ABU DI DAHI: TANDA PERTOBATAN
Gambar dari google |
Tiap tahun umat Katolik menerima abu. Abu itu ditandai di dahi. Berbentuk salib. Ungkapan yang keluar dari mulut Pastor dan pembantunya yang memberi abu demikian, “Bertobatlah dan Percaya kepada Injil”.
Ungkapan ini mengandung dua makna menurut hemat saya. Pertama unsur pertobatan. Ada waktu 40 hari bagi kita untuk bertobat. Bertobat menuntut perubahan dalam hidup. Perubahan mulai dari diri sendiri. Sangat bijak Gereja menyediakan waktu untuk merenung selama 40 hari. Meniru kebiasaan Yesus berpuasa 40 hari di Padang Gurun. Mampukah kita berpuasa di padang gurun sekarang ini?
Ada banyak godaan di sekitar. Di situlah diri kita diuji. Masih kuat atau tidak. Bukan sekadar tahan dari ujian tetapi mesti mampu untuk berubah. Dalam masa puasa ini kita mesti kembali kepada diri sendiri. Dalam kesendirian kita menmukan diri.
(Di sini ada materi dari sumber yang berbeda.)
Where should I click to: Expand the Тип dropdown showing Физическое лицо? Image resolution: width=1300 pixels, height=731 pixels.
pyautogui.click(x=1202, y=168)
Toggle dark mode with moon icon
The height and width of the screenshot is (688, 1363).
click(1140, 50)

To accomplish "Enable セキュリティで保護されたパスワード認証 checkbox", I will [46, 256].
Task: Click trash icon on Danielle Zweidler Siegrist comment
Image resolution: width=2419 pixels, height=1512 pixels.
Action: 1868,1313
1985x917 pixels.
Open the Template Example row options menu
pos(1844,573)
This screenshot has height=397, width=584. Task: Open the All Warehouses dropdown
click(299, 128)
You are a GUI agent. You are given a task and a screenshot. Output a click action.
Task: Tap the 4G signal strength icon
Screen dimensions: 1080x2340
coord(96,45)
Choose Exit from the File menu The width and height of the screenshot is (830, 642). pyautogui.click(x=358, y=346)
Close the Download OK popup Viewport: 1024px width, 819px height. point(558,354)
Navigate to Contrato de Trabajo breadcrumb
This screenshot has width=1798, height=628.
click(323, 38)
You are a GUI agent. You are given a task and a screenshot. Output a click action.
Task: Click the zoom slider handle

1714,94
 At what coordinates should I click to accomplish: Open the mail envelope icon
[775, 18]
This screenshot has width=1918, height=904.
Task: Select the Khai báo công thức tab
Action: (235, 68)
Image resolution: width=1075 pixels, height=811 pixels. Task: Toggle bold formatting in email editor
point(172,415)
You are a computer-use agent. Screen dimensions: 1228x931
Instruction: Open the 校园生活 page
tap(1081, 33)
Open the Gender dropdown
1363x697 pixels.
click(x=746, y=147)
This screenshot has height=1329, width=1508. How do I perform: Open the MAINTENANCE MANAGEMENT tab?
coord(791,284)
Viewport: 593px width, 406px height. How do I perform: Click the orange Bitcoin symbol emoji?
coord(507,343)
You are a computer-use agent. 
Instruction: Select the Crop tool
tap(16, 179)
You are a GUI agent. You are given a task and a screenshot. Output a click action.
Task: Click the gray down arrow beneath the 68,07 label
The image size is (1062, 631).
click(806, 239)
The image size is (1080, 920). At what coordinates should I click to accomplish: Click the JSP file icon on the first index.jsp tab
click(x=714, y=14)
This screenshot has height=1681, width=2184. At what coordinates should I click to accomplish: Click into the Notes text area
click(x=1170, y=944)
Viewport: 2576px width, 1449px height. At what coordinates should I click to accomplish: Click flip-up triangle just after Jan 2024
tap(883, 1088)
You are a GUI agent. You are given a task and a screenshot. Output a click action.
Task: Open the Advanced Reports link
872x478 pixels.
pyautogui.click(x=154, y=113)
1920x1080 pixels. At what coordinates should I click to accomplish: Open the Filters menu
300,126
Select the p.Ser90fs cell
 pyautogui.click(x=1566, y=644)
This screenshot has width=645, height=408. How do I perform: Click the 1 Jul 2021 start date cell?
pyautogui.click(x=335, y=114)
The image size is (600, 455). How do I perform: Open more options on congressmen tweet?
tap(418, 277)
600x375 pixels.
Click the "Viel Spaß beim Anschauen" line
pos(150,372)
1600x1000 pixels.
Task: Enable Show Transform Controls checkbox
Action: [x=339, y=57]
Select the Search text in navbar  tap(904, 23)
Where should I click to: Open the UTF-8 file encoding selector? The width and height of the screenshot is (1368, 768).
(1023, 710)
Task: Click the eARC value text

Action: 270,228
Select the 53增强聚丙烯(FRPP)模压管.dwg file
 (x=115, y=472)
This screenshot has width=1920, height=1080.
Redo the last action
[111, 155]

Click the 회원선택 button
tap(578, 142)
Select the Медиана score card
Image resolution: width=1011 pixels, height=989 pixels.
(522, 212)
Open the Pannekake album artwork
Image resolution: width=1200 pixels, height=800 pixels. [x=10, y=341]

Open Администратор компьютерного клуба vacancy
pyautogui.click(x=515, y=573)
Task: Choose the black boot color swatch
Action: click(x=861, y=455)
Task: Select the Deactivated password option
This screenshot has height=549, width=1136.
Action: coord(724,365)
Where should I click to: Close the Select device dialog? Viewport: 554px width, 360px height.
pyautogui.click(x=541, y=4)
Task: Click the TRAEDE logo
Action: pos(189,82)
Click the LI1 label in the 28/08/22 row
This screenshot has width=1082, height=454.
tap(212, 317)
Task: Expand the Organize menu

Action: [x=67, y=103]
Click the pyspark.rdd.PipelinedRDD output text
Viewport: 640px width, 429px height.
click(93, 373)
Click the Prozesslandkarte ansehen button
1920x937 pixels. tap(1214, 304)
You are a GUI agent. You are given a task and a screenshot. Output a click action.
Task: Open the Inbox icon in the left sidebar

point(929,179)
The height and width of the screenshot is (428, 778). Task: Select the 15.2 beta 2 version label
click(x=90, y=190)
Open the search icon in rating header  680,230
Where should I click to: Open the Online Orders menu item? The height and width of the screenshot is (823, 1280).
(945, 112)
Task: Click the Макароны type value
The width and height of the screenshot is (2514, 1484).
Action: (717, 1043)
Dari situlah kita bisa berubah.
Unsur kedua adalah percaya pada Injil. Rasanya kita sudah percaya pada Injil sejak kita dibaptis. Tetapi semudah itukah kita percaya pada Injil? Percaya pada Injil menuntut keyakinan yang kuat. Injil bukan lagi dimaknai sebagai sebuah buku yang bisa dibaca di mana saja. Lebih dari sebuah buku, injil adalah Sabda Yesus. Petuah yang keluar dari mulut Yesus.
Dan, sekarang ini, Sabda itu bukan saja untuk dibaca dan dihayati tetapi mesti menjadi bagian dari diri kita. Oleh sebab itu, Injil mesti dihidupi. Percaya pada Injil menurut hemat saya berarti menjadikan Injil itu sebagai bagian dari diri kita. Orang lain mestinya mampu melihat diri kita sebagai sebuah Injil, sebagai kabar sukacita bagi sesama. Apakah kita sudah menjadi kabar yang menggembirakan bagi sesama kita?
Mari bersama-sama dalam masa puasa ini kita kembali kepada diri kita, melihat ke kedalaman hati. Selamat bepantang dan berpuasa.